Kidill SS24

Kidill SS24

The continuous process of creation for Kidill is clearer than ever that punk for Hiroaki Sueyasu is just not a style, but rather a state of mind and attitude. He sees the essence in fashion as an emotional outpouring of a sense of personal “life” that encompasses anguish, desire, sorrow, and anger, which coexists with the perspectives of disobedience, rejection and
restraint, action, anti-industry, and DIY-ism, connecting the perspective of how we breathe in the mundane world and live with our heartbeat, being instinctive.

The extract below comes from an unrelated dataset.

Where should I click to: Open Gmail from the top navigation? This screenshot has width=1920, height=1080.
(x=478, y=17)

Confronted with a world in which the dichotomy of good and evil crumbling with a deafening sound, a world drowning in uncertainty, and a modern society infested with anonymous people, the designer says that he has an honest urge to “return of his senses without getting caught in the midst of any commotion”. Evident in the SS24 collection, a unmalicious rebellion against algorithms and the majority, the return to his initial impulse of the DIY creativity, he has found “the very value of craftsmanship that is not to be imitated and irreplacable” –the multilayering of silhouettes and details depicts traces of his hands moving on the impulse that resists on existing ideas.

Being “a minority of the whole” is one of the characteristics that Sueyasu will revere, shared by all the entities that inspires him on his creation. Hardcore and youth culture players, the bearers of anarchism and the new left whose cult art and music encompass a small number of ardent followers, the London punk boys who drove a wedge into a tasteless scene – the challenge of the “heretics” trying to create a new field. The “heretics” (HERESIE CHILDREN) attempting to build the new field are the incarnation of the antithesis, dissenting with a sense of ties that are embedded in the world. Kidill gives you a unique and different look than anyone else.

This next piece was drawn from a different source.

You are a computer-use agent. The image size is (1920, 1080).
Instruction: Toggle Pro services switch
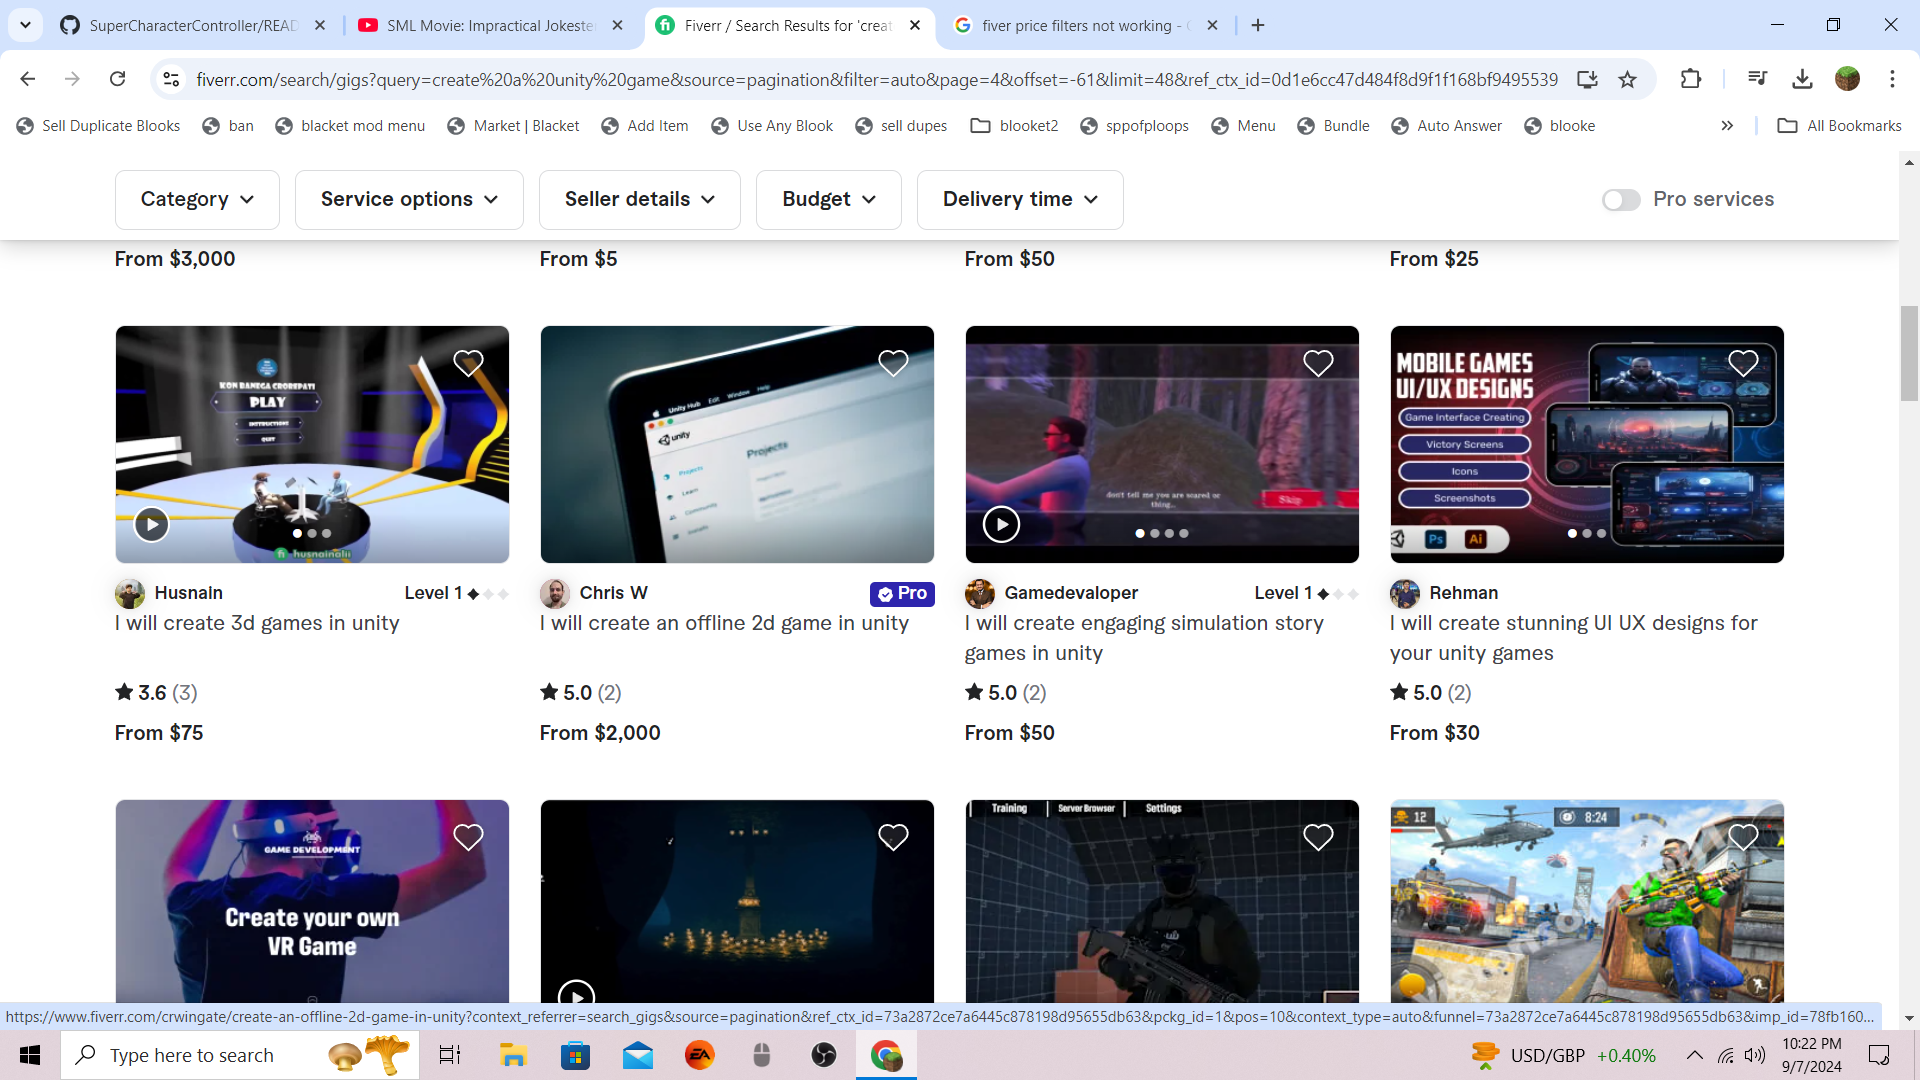click(x=1620, y=200)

Moreover, a perceptual reading of punk ideology leads the Kidill collection more outward from the classical Parisian theology of fashion. Sueyasu’s focus on the idea of the “minority spirit or ideology” and the satanism of these studies are wittily cited in the graphics, textiles, and handcrafted headpieces that characterize the collection. Widely occurring from the 16th to the 18th century, the “witches” at the center of the Moral Panic movement, widespread during this time, were not only misunderstood and prejudiced as deviant and a threat to society at large, but were also considered dangerous under the monarchy as objects of oppression and ostracism. Sueyasu describes how the small but strong community of witches who shared their secrets, “known only to the known,” that have sometimes banded together to resist oppression, even at the cost of their own lives, must have contained an extraordinary life force. These connected to the Boro technique of patching pieces together to protect themselves from the intense cold, Sueyasu expresses his determination to continue to challenge for his own freedom and projects the future of his brand on the “value of heresy.”